I didn't even mean that in a snarky way, but we both noticed that he hadn't stopped what he was originally doing the whole time we were talking because he didn't want, or didn't know how, to speak to me.

"You didn't interrupt ..."

"Yeah, I did," I told him. "But I figured out what I needed to. I have to go. Ranger's waiting for me. "

It's sad that my father will always choose my mother's side over ours, when Val and I would normally be the ones left taking care of both of them if Father Time was feeling especially cruel. Which makes this an ironic situation because no one cares about us beyond what we can do for them, yet he'd expect us to help him with our mother if she ever got sick beyond a cold, while she'd be the first one to stick him in a nursing home if his care got in the way of hers and expect us to do the visiting.

I shrugged to myself on my way out of the garage. This apparently is the life they agreed to long before we caused aches to their heads and cramps in their guts. And in a weird and clinical way, it seems to work for the two of them, since neither one has ever brought up divorce or a different way of living as far as I know. This doesn't work for me, though.

My mother is always telling me that I'm not getting any younger. And it turns out that she's actually right. I'm not going to waste my time wishing for what I can't have when I can be appreciating all that I do have thanks to Ranger. I made a mental cut through the map of Trenton I was picturing in my head, and I left Chambersburg blowing in the breeze for a second ... before letting it finally blow away into a back corner of my brain full of things I refuse to think about anymore.

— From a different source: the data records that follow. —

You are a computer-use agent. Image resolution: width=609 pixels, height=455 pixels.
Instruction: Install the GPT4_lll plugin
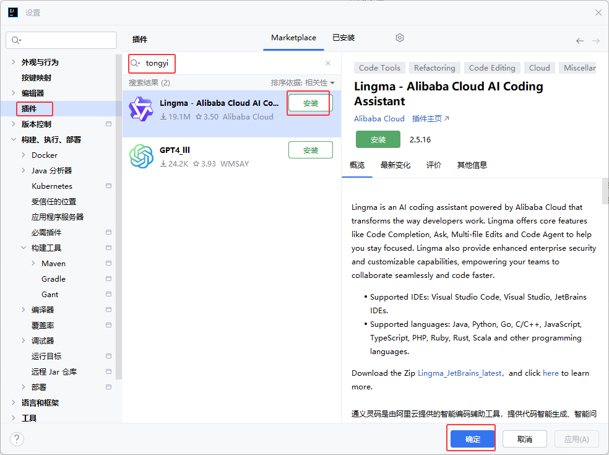(x=310, y=150)
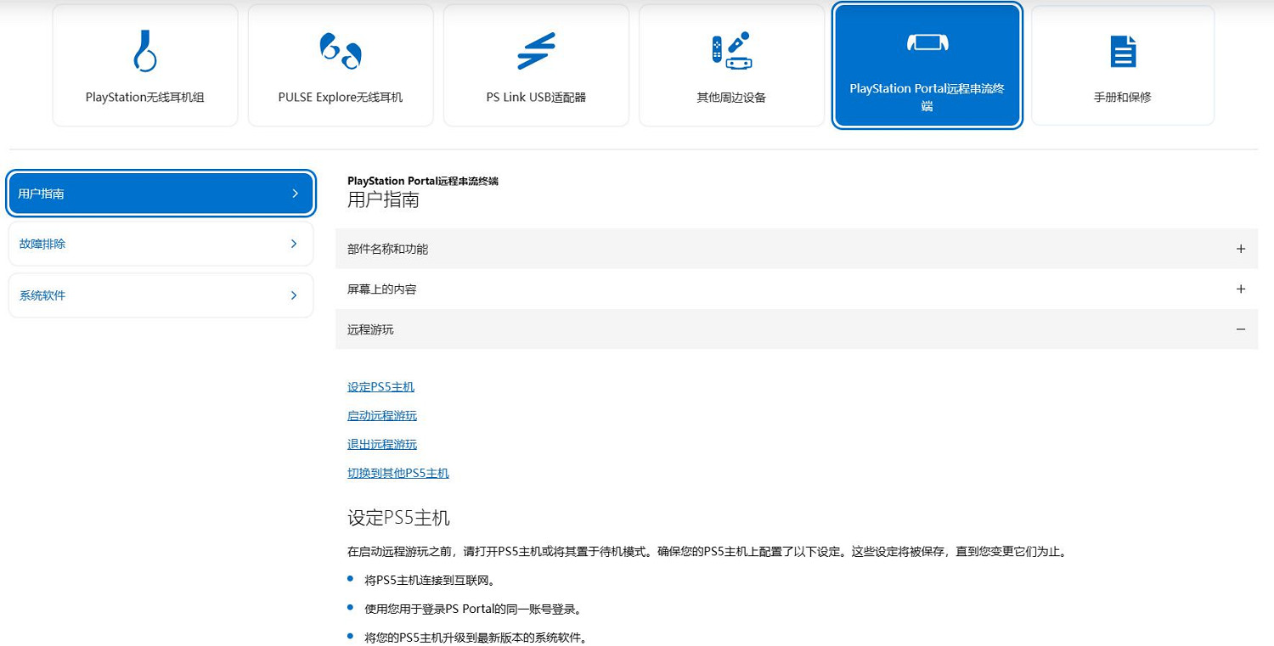This screenshot has width=1274, height=646.
Task: Open the 手册和保修 document icon
Action: coord(1122,51)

In revisiting my childhood, I realized that I've actually outgrown this place and the mindset of the people here who refuse to evolve. Who knew it was possible, but Stephanie Plum has grown up.

I also just realized my plans have changed. I'm not really in the mood to visit with Mary Lou now. Lenny may not have a lot going on upstairs, but he loves Mare to death and he's one hell of a Daddy to their rugrats. That it is actually possible to have that kind of relationship, yet know that it won't ever happen for you - not because you don't want it to, but because your own father doesn't want to put any effort into caring about you - really fucking sucks.

As I walked back through the house and out the front door, I dug around in my bag for a tissue to quickly wipe my eyes and nose before either could get a good run going. Hopefully Ranger won't be able to tell that I'd been on the verge of crying. I was telling the truth when I said I had no expectations coming here, but it still hurt a little to see that I did have a valid reason to protect myself that way. I brought out my cell along with the crumpled-up tissue I'd spit gum out into earlier today. I need a ride home now and I have a call to Ranger to place.

I was so preoccupied with trying to form a quick pick-up request in my head without getting into what's never going to change here, I didn't notice the black car until I almost walked into the side of the Porsche. Ranger hadn't left after all. I'd bet anything he just circled the block and re-parked after he knew I'd gone inside. My father may not love me, but clearly there is at least one man in my life who does.